* BEGIN Raw data *

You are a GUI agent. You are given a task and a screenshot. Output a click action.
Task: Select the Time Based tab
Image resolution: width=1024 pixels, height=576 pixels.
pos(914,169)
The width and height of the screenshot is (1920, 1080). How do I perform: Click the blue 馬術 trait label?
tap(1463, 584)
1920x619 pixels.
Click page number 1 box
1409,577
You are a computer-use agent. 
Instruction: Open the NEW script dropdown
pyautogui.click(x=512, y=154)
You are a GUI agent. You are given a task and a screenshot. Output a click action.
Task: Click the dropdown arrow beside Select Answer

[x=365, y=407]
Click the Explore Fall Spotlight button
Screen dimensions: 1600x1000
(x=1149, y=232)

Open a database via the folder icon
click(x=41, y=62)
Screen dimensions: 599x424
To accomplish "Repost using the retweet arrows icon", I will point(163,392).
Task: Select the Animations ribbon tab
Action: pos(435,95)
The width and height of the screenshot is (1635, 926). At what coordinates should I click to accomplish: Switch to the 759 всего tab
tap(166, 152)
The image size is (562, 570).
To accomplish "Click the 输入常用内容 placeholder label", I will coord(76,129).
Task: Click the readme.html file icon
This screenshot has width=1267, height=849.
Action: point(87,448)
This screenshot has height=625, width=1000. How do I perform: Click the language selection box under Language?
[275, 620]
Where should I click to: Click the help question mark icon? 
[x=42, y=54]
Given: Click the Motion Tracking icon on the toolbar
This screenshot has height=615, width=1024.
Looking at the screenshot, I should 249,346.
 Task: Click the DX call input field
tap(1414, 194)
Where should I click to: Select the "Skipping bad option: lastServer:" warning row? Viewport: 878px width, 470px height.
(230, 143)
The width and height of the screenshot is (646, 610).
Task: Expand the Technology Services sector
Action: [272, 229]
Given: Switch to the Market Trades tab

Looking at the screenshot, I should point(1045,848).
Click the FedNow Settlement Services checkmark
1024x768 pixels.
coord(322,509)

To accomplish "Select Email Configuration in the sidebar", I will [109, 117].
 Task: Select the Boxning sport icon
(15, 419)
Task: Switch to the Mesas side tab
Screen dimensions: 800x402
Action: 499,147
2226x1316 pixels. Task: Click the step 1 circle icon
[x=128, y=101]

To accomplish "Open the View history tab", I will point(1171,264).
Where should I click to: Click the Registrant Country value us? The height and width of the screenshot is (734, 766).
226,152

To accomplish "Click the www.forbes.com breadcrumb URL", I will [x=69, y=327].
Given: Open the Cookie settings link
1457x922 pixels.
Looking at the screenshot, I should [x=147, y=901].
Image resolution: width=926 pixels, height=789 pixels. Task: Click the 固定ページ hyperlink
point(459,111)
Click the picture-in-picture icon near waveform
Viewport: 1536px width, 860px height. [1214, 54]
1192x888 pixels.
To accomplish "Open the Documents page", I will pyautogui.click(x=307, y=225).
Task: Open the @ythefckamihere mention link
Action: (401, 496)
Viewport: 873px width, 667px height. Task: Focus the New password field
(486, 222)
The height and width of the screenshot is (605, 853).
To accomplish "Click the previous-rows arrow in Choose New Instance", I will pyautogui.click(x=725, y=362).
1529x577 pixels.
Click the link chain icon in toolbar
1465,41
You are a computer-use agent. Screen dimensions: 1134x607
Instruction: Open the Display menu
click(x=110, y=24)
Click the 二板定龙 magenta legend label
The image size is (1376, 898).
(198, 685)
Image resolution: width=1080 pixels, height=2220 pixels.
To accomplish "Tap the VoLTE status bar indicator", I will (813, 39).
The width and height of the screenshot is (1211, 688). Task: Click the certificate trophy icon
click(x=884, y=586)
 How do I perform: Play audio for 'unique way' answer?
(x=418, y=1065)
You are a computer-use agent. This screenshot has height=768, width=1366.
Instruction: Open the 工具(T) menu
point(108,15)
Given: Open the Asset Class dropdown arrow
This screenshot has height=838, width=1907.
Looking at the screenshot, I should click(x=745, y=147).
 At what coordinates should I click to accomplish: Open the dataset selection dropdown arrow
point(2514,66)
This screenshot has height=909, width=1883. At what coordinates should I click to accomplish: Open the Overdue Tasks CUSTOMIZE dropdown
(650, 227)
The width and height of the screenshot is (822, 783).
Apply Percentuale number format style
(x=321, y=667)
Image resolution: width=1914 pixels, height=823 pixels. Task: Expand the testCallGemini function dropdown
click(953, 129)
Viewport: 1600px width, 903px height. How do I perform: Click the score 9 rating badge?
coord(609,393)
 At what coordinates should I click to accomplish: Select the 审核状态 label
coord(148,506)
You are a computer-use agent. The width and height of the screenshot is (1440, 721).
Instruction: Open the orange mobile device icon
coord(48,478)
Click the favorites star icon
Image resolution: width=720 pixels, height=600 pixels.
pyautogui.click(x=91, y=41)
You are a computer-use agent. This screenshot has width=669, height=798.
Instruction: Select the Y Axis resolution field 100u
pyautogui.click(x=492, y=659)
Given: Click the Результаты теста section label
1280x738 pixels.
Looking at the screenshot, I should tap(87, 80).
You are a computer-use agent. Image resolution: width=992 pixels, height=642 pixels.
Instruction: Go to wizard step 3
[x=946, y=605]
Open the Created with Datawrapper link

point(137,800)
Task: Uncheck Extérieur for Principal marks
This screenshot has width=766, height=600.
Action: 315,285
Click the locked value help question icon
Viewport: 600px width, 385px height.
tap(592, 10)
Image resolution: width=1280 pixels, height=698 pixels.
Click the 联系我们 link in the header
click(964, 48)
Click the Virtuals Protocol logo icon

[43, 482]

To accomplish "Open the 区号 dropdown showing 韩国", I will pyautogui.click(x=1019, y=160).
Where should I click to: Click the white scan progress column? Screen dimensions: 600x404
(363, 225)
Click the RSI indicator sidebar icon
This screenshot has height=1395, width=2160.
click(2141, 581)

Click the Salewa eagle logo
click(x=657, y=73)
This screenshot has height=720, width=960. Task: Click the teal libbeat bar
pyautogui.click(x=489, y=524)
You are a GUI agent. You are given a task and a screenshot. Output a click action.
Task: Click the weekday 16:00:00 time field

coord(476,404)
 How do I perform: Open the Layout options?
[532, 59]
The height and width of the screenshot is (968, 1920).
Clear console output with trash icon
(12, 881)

* END Raw data *

◆ Set exercise
Extract from the records every line that contains the word "question", reproducing each such line in full.

◆ Full answer
Where should I click to: Click the help question mark icon? 
Click the locked value help question icon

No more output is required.